> _Records for this task_
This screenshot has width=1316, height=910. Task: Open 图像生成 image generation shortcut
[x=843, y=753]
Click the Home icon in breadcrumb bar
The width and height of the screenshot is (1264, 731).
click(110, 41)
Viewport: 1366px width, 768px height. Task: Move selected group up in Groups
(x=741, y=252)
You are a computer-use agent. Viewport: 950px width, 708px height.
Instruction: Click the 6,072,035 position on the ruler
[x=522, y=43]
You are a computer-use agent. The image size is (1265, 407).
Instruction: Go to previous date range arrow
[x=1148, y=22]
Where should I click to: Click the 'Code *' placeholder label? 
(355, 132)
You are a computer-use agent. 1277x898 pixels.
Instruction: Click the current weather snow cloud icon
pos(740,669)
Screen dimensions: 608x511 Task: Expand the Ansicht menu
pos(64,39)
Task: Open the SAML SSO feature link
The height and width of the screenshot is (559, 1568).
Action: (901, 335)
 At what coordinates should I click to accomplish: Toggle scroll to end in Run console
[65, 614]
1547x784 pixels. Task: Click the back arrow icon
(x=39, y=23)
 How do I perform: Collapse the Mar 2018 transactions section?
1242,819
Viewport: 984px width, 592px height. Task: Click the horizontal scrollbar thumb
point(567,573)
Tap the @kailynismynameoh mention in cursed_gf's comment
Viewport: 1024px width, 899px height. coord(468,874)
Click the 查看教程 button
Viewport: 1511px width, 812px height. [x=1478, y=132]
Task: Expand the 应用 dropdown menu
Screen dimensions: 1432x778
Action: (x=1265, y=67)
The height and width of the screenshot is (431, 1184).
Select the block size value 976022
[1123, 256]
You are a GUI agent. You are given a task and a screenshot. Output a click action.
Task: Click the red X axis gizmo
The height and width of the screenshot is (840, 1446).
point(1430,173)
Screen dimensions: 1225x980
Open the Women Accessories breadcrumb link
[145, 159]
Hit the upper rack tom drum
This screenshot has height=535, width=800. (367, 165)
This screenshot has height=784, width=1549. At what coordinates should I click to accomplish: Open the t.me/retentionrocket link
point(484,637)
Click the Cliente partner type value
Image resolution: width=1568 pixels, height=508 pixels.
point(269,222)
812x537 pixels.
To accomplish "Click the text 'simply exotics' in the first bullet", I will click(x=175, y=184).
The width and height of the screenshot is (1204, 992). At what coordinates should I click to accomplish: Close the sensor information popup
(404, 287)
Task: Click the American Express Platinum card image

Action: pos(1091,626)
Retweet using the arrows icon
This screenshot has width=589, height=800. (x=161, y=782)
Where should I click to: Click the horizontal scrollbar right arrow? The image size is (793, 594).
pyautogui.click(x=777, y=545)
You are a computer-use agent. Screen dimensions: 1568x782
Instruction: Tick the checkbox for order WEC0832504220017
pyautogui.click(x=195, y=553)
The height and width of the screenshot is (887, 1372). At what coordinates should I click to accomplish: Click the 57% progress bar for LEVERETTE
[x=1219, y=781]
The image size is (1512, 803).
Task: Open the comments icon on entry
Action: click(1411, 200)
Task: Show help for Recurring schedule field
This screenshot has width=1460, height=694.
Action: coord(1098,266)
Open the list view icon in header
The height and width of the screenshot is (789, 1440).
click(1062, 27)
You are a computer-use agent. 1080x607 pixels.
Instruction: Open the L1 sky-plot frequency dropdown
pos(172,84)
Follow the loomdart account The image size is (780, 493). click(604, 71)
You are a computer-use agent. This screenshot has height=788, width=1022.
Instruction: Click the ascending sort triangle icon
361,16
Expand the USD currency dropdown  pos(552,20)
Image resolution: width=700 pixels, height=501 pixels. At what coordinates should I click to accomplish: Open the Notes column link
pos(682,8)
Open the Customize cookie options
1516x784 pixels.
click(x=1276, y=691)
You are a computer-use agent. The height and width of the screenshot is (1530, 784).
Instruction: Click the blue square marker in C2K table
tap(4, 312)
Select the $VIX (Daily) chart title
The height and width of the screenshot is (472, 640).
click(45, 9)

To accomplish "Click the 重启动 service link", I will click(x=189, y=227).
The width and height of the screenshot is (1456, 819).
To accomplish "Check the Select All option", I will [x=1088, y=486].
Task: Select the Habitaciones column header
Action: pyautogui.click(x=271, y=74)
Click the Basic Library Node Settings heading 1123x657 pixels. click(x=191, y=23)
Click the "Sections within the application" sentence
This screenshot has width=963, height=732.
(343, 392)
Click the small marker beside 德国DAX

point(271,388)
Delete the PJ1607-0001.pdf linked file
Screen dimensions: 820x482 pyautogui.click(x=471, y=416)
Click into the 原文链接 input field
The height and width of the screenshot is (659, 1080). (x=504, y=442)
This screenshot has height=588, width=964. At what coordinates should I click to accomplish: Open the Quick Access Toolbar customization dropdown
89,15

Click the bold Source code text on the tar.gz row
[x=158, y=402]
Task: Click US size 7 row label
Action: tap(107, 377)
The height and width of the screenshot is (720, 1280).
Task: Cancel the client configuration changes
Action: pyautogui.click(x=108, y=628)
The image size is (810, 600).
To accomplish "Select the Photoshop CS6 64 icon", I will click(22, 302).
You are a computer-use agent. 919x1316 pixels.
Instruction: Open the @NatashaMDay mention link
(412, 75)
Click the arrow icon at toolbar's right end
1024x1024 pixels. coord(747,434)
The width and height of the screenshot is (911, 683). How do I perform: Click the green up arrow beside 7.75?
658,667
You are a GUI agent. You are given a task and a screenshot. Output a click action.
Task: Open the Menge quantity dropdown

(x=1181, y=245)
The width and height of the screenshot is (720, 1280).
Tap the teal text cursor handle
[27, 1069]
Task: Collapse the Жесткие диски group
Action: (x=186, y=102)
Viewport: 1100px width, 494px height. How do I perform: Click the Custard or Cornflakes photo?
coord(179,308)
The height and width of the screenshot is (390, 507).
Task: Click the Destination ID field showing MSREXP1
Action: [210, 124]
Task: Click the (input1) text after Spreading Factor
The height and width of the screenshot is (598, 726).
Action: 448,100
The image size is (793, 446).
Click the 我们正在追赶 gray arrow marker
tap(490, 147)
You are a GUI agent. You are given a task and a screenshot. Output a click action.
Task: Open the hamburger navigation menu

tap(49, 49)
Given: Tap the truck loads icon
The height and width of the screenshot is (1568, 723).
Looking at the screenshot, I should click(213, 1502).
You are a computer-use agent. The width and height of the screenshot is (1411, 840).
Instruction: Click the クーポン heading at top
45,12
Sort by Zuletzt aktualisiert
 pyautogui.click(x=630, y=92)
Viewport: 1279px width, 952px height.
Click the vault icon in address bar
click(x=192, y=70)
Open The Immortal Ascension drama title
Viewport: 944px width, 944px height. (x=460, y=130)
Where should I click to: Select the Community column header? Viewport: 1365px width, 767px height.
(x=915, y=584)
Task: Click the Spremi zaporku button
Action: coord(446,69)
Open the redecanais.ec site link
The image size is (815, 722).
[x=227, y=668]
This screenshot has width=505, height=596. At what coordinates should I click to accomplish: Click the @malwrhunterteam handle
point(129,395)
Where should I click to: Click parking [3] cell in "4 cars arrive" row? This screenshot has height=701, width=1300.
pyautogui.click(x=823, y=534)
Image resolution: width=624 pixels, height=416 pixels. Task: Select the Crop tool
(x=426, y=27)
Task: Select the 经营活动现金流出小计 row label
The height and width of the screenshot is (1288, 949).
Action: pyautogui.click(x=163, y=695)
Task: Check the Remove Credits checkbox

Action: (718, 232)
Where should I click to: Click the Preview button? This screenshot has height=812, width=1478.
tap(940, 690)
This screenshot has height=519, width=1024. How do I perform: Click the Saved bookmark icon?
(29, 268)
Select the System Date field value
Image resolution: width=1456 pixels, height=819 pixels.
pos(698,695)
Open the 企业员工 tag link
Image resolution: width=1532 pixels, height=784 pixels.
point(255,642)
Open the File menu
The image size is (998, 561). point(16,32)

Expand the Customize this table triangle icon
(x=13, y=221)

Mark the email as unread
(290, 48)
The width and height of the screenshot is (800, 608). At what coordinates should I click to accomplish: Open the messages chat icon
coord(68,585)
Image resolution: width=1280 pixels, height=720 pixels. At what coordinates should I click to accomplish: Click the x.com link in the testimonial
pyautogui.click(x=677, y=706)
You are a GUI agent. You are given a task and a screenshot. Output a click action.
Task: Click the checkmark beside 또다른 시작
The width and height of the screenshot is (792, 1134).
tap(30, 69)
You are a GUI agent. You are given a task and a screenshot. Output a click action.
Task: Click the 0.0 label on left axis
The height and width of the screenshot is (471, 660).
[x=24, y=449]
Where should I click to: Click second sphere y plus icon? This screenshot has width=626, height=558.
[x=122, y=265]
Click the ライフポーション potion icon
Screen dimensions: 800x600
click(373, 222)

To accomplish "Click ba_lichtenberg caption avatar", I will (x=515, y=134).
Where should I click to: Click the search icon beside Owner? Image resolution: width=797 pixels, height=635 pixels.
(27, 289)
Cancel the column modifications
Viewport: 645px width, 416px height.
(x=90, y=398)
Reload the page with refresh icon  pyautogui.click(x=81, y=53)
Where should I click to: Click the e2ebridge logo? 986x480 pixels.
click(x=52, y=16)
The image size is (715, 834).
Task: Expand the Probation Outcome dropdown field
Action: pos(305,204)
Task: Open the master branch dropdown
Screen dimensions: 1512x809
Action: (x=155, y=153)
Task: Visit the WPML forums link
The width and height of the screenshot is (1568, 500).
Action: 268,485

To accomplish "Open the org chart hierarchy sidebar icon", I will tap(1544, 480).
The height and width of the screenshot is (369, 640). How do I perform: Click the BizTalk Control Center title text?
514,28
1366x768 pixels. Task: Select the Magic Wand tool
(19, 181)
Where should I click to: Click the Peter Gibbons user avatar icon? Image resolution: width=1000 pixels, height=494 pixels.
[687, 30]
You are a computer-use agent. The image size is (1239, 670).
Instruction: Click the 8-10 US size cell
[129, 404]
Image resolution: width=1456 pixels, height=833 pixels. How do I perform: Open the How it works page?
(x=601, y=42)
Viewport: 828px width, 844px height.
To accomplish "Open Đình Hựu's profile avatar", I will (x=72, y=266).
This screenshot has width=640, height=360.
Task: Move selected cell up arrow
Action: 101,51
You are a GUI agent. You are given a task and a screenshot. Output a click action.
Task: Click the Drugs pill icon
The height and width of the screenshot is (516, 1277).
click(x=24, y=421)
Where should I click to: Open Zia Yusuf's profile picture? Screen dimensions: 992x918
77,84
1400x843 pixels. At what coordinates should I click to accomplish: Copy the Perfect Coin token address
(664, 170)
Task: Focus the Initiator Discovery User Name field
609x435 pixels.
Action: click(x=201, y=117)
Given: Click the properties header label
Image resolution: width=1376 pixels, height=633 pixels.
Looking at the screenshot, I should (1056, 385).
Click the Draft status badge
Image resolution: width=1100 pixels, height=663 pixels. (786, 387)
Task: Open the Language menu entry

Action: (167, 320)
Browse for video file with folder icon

> _To do_
A count alone is required. How many lines in the entries contain the string "chart"?

> _Answer to the exercise_
2